In the existing technology, the power rail may be arranged in one metal layer of various metal layers and then be connected to the active layer of the standard cell through a conduction pass, which may occupy much space in the metal layer for forming wiring traces and various interconnection elements. As such, in order to improve the response speed of the integrated circuit, the dimension of the standard cell needs to be enlarged to provide a larger wiring trace space, which may not be beneficial for the advancement to the next process node of the semiconductor technology.
One aspect of the present disclosure provides a method for fabricating a semiconductor structure.

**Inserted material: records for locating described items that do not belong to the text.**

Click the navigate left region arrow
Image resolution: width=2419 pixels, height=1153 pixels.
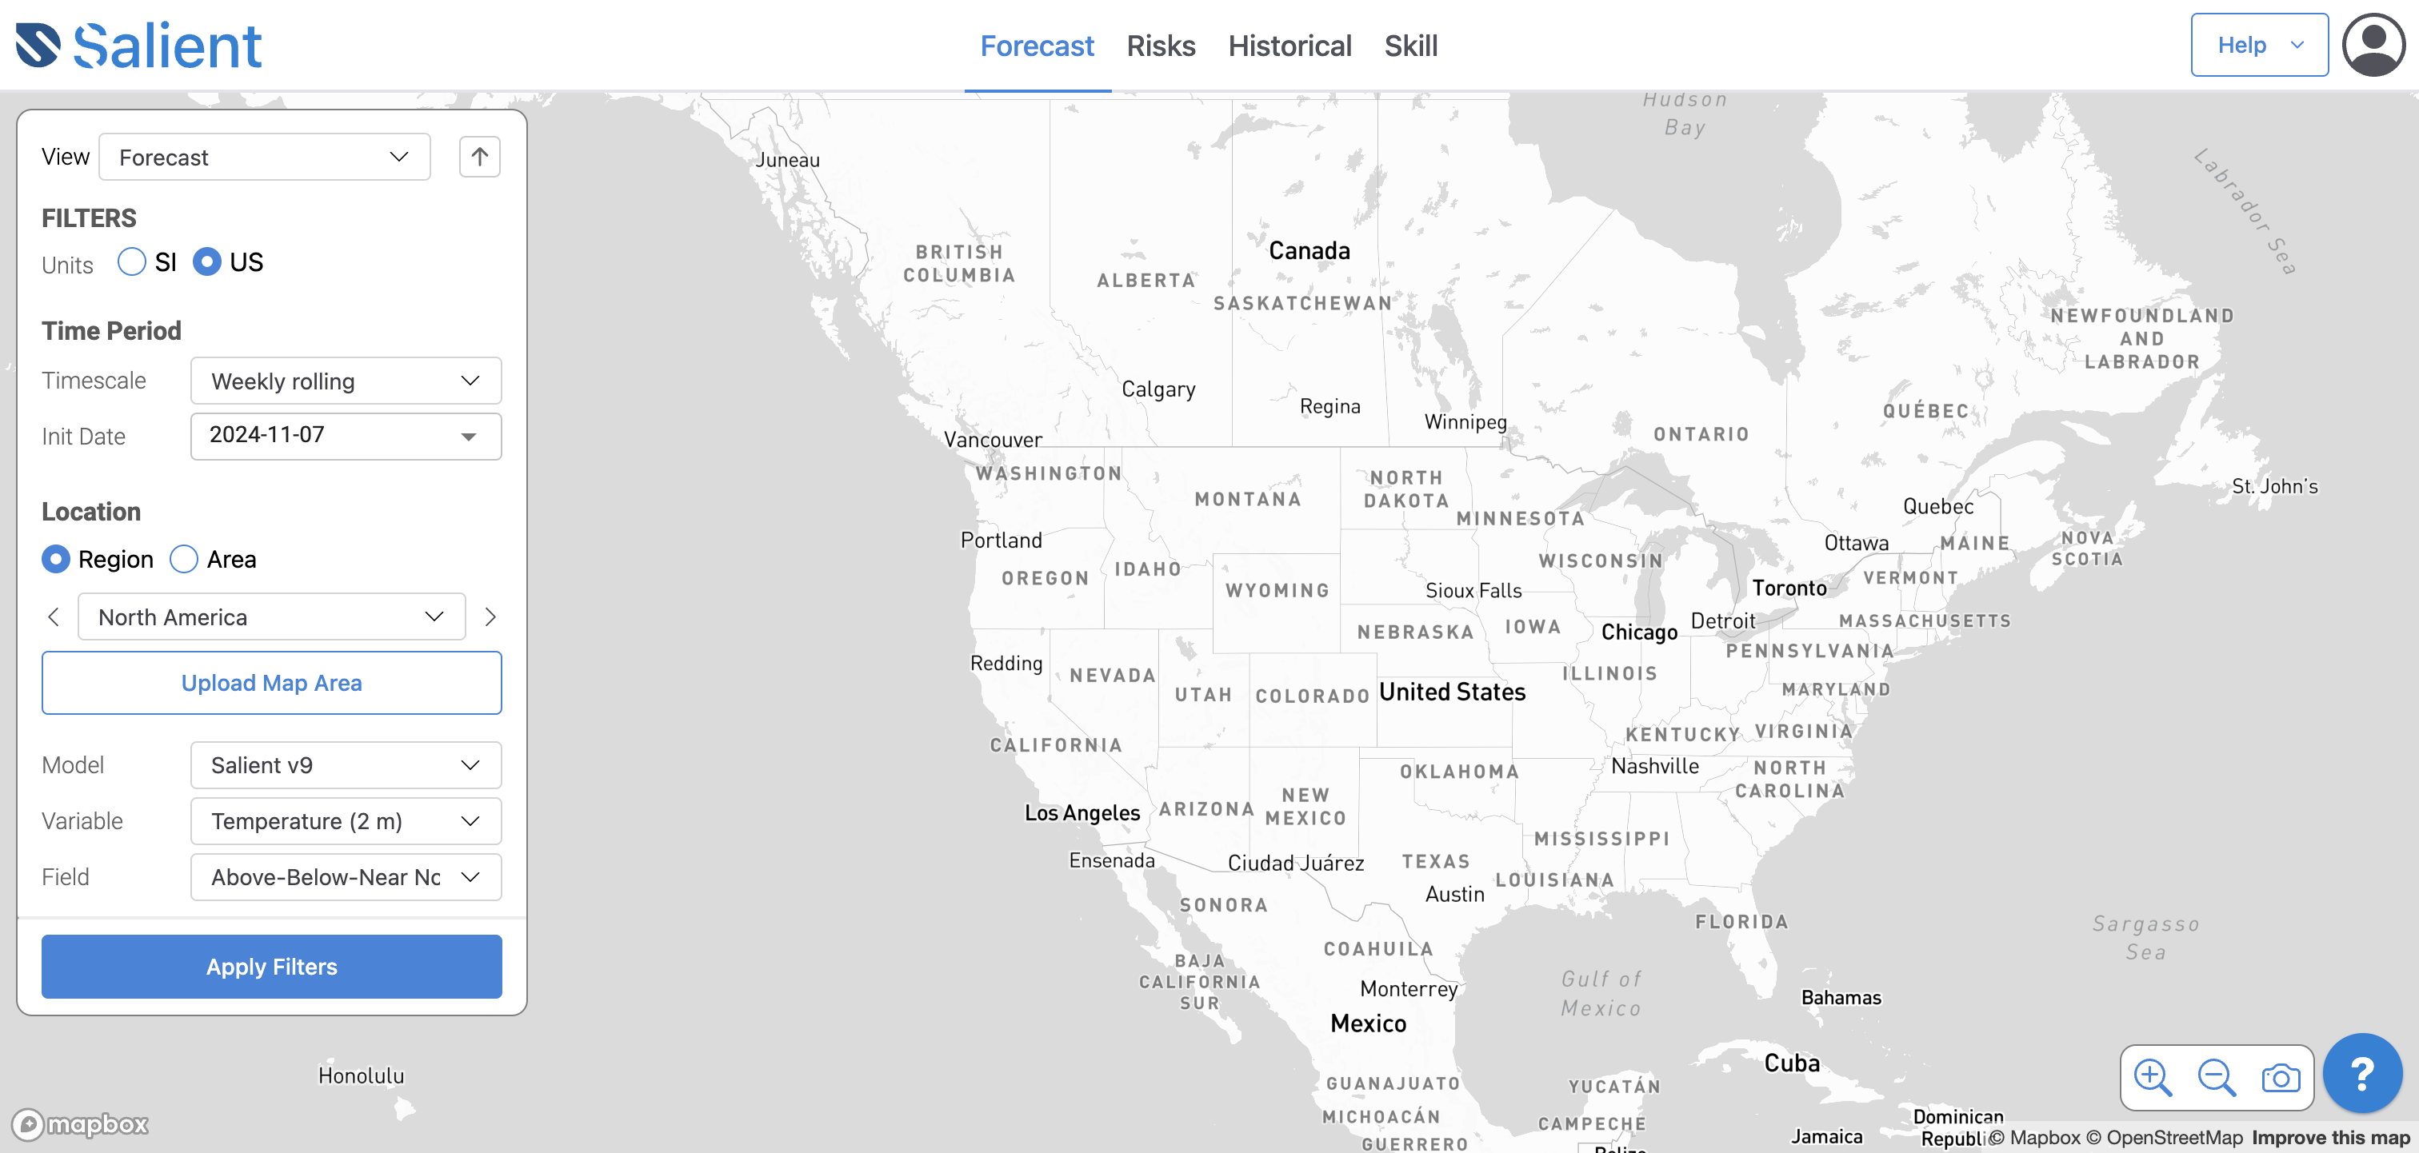click(x=54, y=617)
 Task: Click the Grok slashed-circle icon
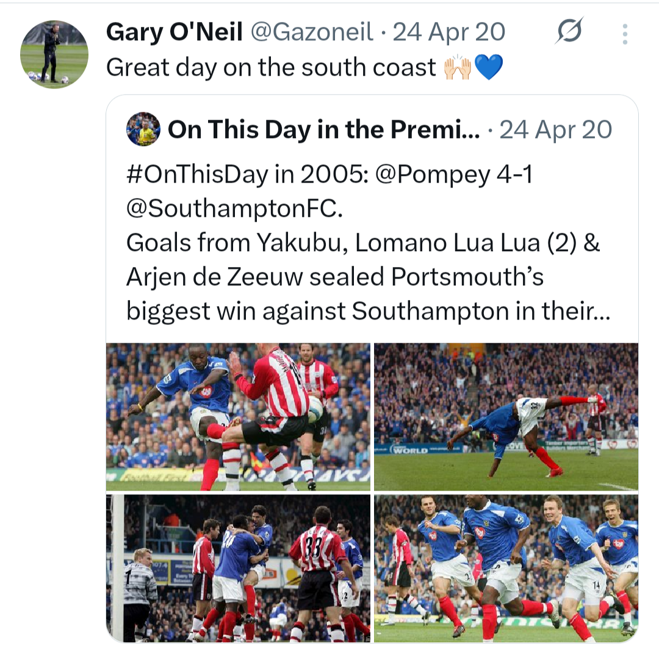pyautogui.click(x=569, y=31)
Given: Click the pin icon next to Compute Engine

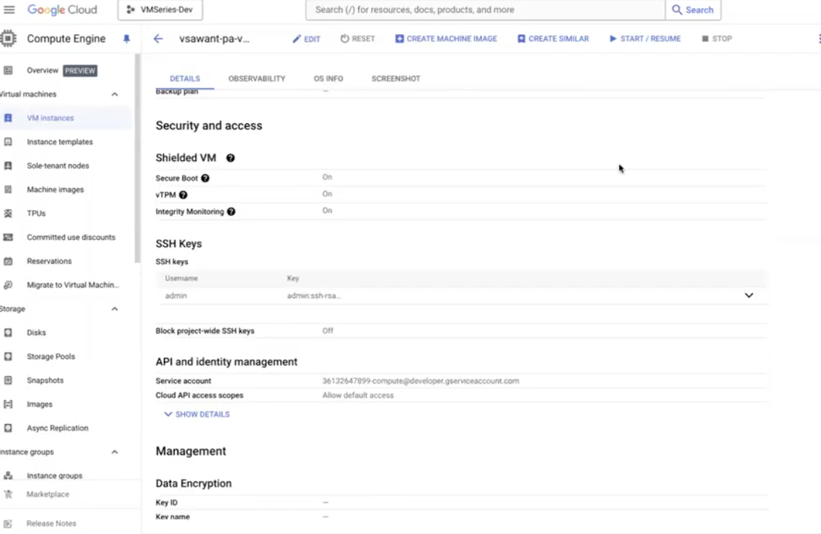Looking at the screenshot, I should (126, 39).
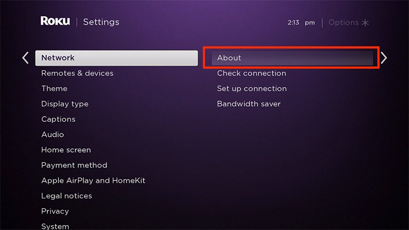View Legal notices

click(67, 196)
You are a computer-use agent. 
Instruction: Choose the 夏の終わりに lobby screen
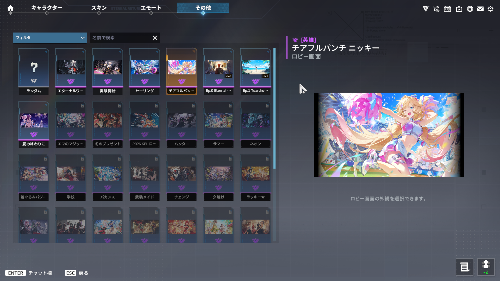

The method includes providing a substrate; forming a plurality of fins on the substrate; forming an isolation structure layer including a plurality of isolation structures on the substrate, each isolation structure being formed between adjacent fins; forming a first opening by etching at least one isolation structure of the plurality of isolation structures and a portion of the substrate; and forming a power rail by filling the first opening with a conductive material, where a top surface of the power rail is lower than a top surface of the plurality of fins.
Optionally, the conductive material is made of a material including ruthenium, copper, graphene, or a combination thereof.
Optionally, the first opening is filled with the conductive material by an electrochemical deposition process.
Optionally, forming the first opening by etching the at least one isolation structure and the portion of the substrate includes etching the at least one isolation structure till a surface of the portion of the substrate is exposed to form a first trench; and continuously etching the portion of the substrate along the first trench to form the first opening.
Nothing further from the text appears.